WORKING DATA.
Start of Block
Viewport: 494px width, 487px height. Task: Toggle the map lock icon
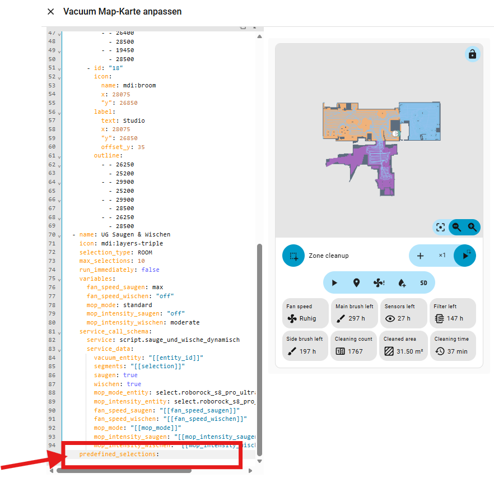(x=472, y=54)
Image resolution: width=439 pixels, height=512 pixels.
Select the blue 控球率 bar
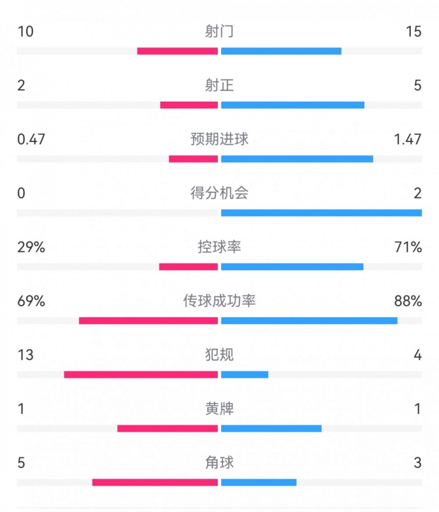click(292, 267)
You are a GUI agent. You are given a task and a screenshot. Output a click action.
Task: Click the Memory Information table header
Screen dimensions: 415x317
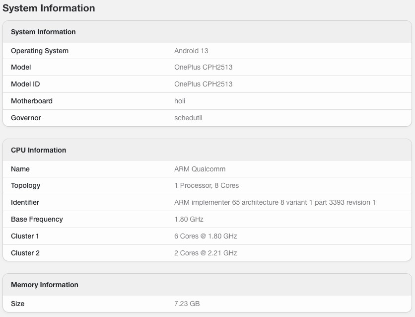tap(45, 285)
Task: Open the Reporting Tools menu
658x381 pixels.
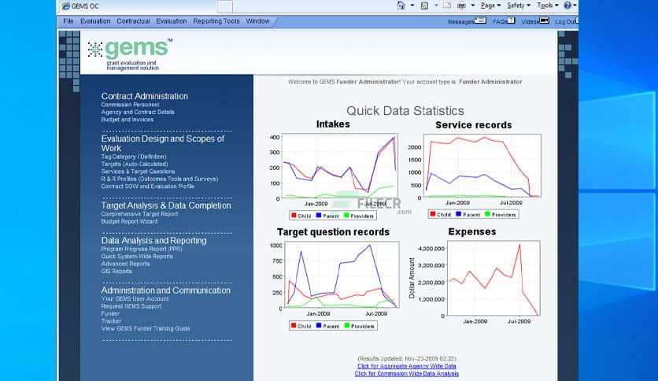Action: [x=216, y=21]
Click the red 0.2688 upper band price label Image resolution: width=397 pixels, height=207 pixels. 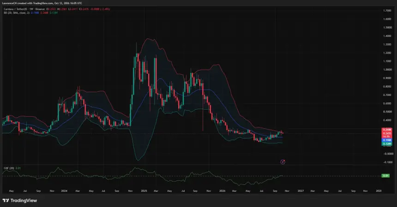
End of Block
Start of Block
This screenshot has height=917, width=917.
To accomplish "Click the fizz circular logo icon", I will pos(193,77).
End of Block
EXERCISE BRIEF. Above are the records. Copy only the lines from the one with "Viewport: 494px width, 487px" through the one with "Click the red", exactly, with no pictures.

EXPECTED ANSWER.
Viewport: 494px width, 487px height. Task: Toggle the map lock icon
(x=472, y=54)
Image resolution: width=439 pixels, height=512 pixels.
Select the blue 控球率 bar
click(292, 267)
You are a GUI agent. You are given a task and a screenshot. Output a click action.
Task: Click the Memory Information table header
Screen dimensions: 415x317
tap(45, 285)
Task: Open the Reporting Tools menu
658x381 pixels.
Action: [x=216, y=21]
Click the red 0.2688 upper band price label Image resolution: width=397 pixels, height=207 pixels. 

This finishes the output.